Qatar’s merchandise trade balance has been estimated to rise to $55bn by 2025 from $42.2bn:FocusEconomics.

October 13, 2021

Qatar’s merchandise trade balance has been estimated to rise to $55bn by 2025 from $42.2bn this year, according to researcher FocusEconomics.
The country’s merchandise exports are estimated to total $91.9bn, while imports $36.9bn in 2025, FocusEconomics said in its latest consensus forecast.
Qatar’s GDP, FocusEconomics noted, will scale up to $203bn in 2025 from $171bn this year. Next year’s forecast is $181bn, followed by $187bn (2023) and $195bn (2024).
GDP per capita, FocusEconomics said, may reach $71,529 in 2025 from $61,075 this year. Next year, it is forecast at $64,246, followed by $66,314 (2023) and $68,928 (2024).
The country’s fiscal balance (as a percentage of GDP) has been forecast at 3.8 in 2025 from 3.9 this year, 4.8 (2022), 3.7 (2023) and 3.8 (2024).
Qatar’s public debt (as a percentage of GDP), FocusEconomics in its consensus forecast said, will fall to 50.3 in 2025, from 62.5 (2021), 57.8 (2022), 55.2 (2023) and 52.7 (2024).
Inflation based on consumer price index (CPI) has been forecast to range between 1.6 and 1.8 until 2025.
According to FocusEconomics, the economy grew 4% year-on-year in Q2, “rebounding firmly” from the first quarter’s 2.5% contraction.
“The upturn was spearheaded by a solid expansion in the non-energy sector, although the result was flattered by a base effect and underlying momentum was likely constrained by tougher Covid-19 restrictions early in the quarter,” the researcher said.
Turning to the third quarter (Q3), conditions seemed to improve.

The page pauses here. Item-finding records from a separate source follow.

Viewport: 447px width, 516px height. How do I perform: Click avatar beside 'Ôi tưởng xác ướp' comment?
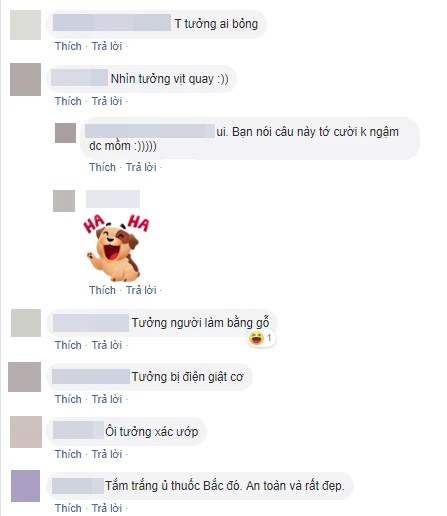(x=26, y=432)
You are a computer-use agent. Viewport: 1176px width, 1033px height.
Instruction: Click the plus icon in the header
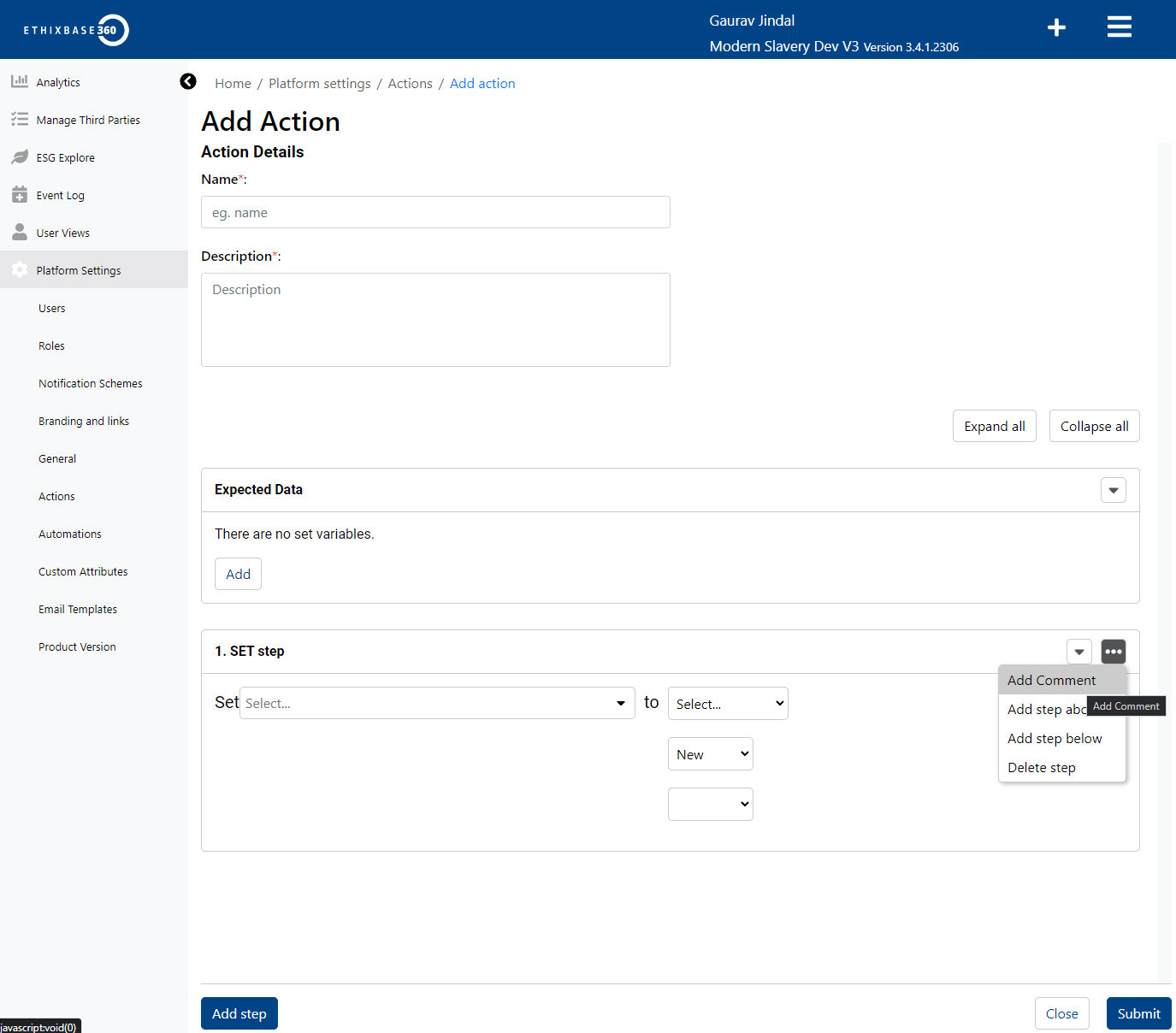[1056, 27]
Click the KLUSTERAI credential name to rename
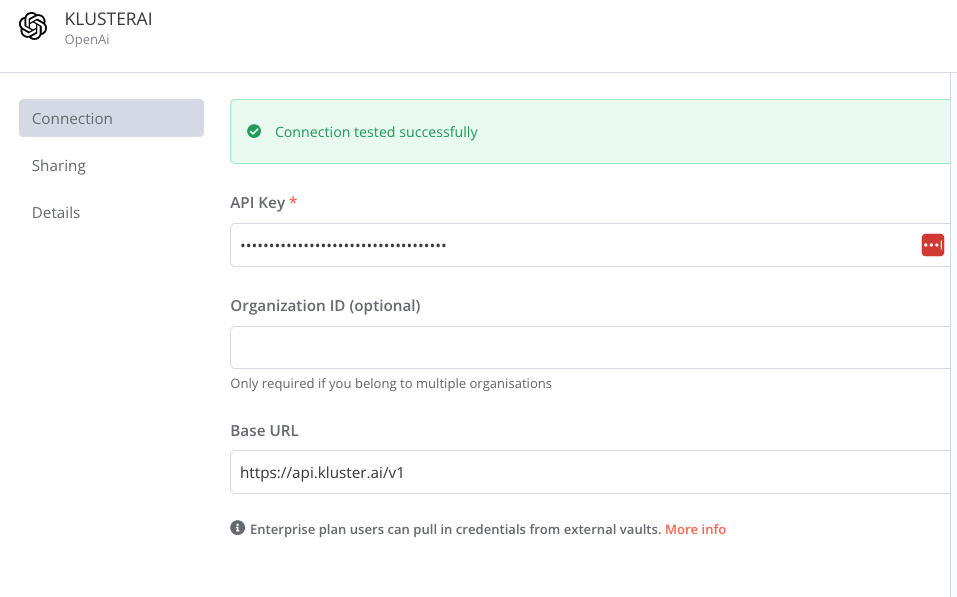Viewport: 957px width, 597px height. [x=108, y=18]
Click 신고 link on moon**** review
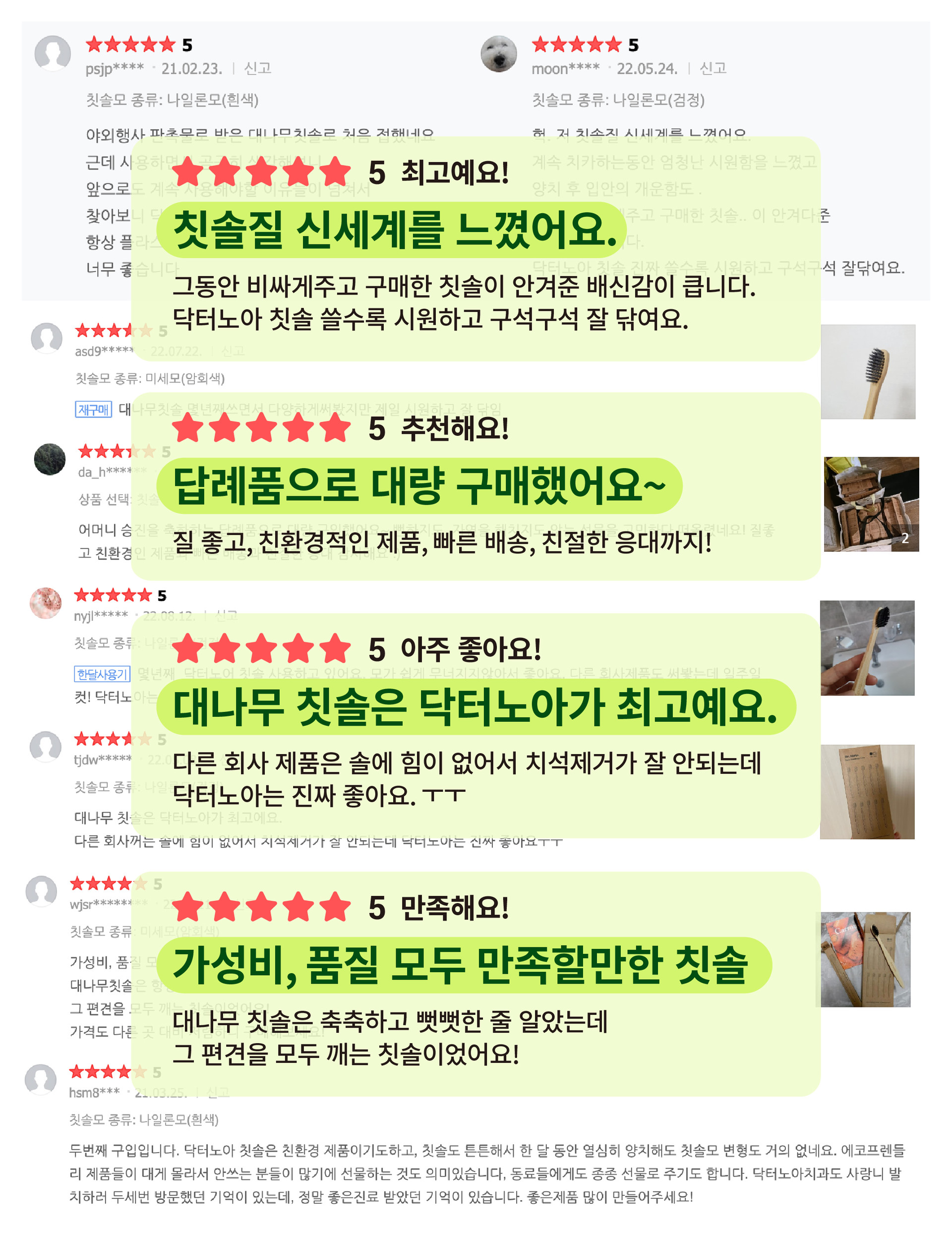This screenshot has height=1233, width=952. click(713, 68)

The PMI averaged markedly higher in the first two months of the quarter compared to the second quarter (Q2).
“Moreover, higher crude oil and natural gas prices globally should have boosted the country’s all important energy sector, in turn buttressing overall economic activity,” FocusEconomics noted.

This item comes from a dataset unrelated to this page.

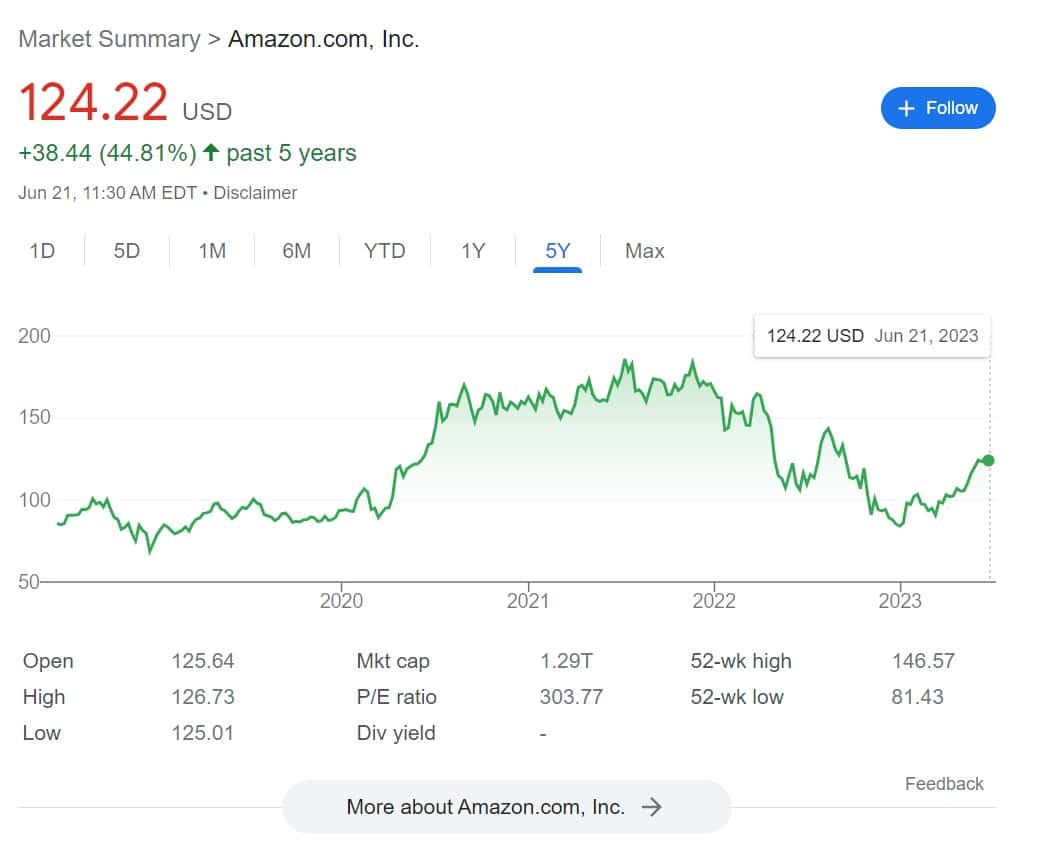
Task: Click the Market Summary breadcrumb
Action: pos(109,39)
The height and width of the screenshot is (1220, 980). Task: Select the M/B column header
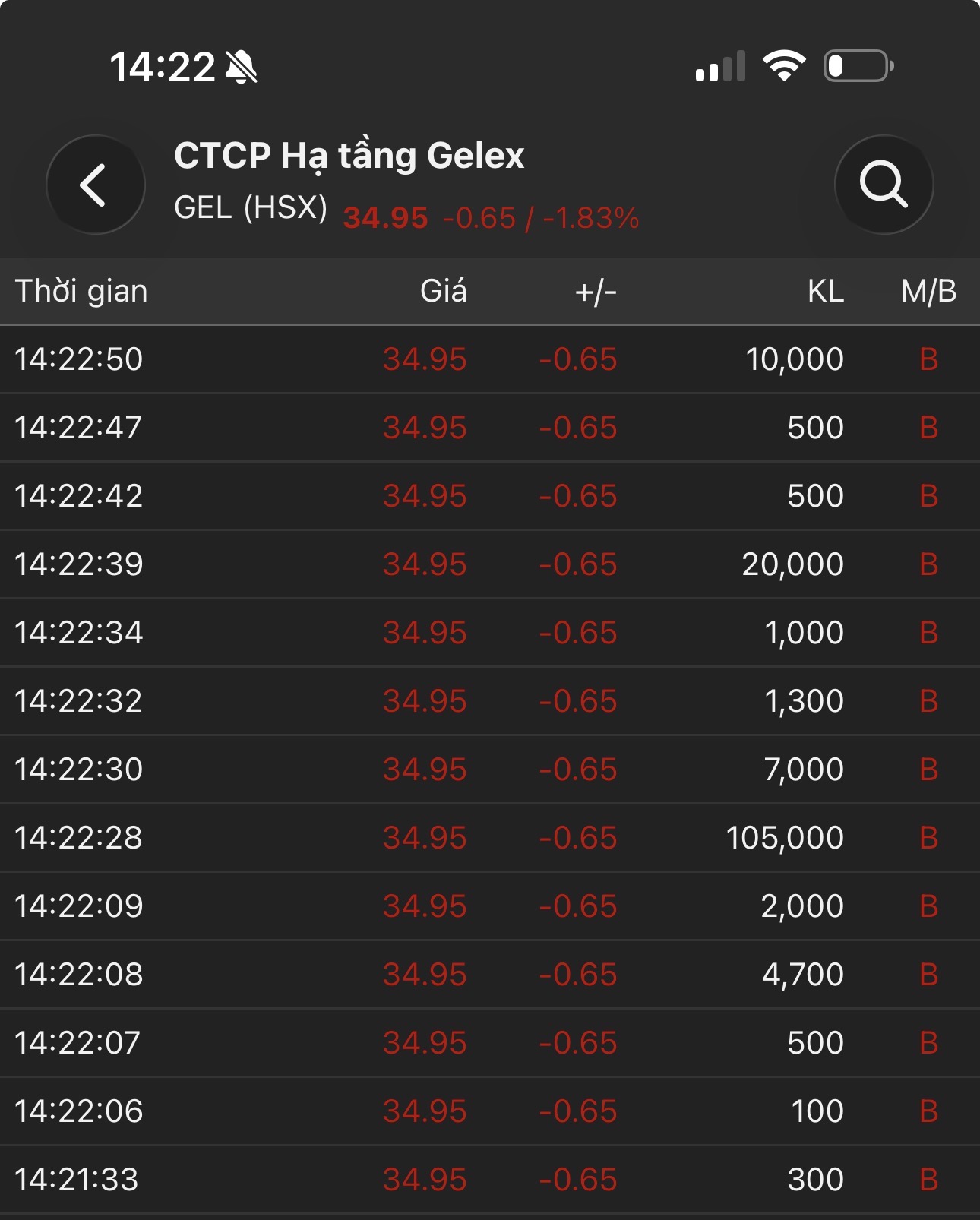(928, 291)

The country’s GDP, according to the researcher “should rebound” this year, on the back of sturdier foreign demand and looser restrictions at home propping up domestic activity.
Next year, growth is seen “picking up steam”, supported by a “healthier” energy sector and “accelerating” private spending.
A potential snapback of restrictions due to new Covid-19 variants remains a key risk to the outlook this year and next.
FocusEconomics panelists see a 2.7% rise in GDP in 2021 and 3.9% growth in 2022, which is unchanged from last month’s forecast.
Inflation ticked down to 3% in August, from a five-year high of 3.1% in July. Price pressures are expected to remain moderate for the rest of this year and into 2022.
FocusEconomics panellists see inflation averaging 1.6% in 2021 and 2.4% in 2022, which is unchanged from last month’s forecast.